Collected data entries
==============================

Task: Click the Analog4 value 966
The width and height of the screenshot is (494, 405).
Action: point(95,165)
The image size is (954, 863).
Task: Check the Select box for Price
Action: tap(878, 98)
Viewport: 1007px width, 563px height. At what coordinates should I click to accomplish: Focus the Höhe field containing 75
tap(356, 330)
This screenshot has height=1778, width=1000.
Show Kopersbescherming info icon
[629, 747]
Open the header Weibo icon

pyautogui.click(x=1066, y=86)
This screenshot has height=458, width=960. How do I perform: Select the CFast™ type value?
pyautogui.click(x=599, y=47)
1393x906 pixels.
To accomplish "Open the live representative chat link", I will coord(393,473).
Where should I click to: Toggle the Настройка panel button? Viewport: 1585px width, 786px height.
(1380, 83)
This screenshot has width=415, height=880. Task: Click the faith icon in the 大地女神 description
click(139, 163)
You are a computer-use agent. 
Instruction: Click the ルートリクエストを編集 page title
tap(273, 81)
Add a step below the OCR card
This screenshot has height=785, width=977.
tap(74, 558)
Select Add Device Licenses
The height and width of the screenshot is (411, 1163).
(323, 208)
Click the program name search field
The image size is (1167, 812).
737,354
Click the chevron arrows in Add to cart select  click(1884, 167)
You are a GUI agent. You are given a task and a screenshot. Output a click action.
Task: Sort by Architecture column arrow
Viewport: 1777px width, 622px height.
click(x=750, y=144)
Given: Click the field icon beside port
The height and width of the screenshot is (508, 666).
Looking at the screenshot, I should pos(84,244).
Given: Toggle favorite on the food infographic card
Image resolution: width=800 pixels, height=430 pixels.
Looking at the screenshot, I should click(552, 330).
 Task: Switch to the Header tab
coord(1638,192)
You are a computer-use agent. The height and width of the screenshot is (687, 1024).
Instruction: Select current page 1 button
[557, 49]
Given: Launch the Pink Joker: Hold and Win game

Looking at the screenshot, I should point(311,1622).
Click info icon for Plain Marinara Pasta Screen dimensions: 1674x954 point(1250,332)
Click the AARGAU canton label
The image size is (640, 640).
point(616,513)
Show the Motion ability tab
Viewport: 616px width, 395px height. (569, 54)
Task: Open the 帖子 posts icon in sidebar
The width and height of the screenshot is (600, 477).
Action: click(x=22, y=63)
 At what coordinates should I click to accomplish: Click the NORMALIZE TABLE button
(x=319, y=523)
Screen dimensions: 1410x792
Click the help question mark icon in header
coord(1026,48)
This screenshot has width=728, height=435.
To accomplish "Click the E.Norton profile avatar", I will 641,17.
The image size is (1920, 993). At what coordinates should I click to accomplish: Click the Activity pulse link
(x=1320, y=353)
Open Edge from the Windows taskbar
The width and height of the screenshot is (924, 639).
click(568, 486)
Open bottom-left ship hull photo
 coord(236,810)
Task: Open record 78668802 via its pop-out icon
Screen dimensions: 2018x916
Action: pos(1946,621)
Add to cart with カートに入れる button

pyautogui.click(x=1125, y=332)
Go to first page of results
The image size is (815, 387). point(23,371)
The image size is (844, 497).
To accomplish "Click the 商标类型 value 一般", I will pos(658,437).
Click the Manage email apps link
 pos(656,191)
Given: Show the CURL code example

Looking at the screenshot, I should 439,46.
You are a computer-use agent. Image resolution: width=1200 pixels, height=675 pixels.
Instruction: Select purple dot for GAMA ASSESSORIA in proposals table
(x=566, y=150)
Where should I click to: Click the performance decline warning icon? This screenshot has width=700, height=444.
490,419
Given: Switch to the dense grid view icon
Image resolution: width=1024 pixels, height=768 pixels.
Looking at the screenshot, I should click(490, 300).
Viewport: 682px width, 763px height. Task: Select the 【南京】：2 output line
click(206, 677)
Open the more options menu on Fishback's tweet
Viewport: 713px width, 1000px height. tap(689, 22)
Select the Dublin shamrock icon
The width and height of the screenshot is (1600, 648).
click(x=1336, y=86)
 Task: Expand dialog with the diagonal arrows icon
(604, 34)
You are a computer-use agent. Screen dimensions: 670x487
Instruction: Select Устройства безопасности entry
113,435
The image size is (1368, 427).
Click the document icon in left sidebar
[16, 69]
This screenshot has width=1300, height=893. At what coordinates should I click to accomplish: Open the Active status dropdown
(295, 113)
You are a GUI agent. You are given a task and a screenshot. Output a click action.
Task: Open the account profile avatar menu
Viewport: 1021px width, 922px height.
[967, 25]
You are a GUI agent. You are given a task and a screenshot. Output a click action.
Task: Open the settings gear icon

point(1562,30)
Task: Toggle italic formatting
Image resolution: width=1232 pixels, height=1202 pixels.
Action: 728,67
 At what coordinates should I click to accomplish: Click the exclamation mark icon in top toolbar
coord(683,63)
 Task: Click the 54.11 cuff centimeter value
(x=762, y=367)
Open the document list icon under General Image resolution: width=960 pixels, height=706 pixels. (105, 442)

==============================

Whenever the word "profile" shows up in a line of the entries, copy that line.

§ **SOLUTION TO THIS PROBLEM**
To accomplish "Click the E.Norton profile avatar", I will 641,17.
Task: Open the account profile avatar menu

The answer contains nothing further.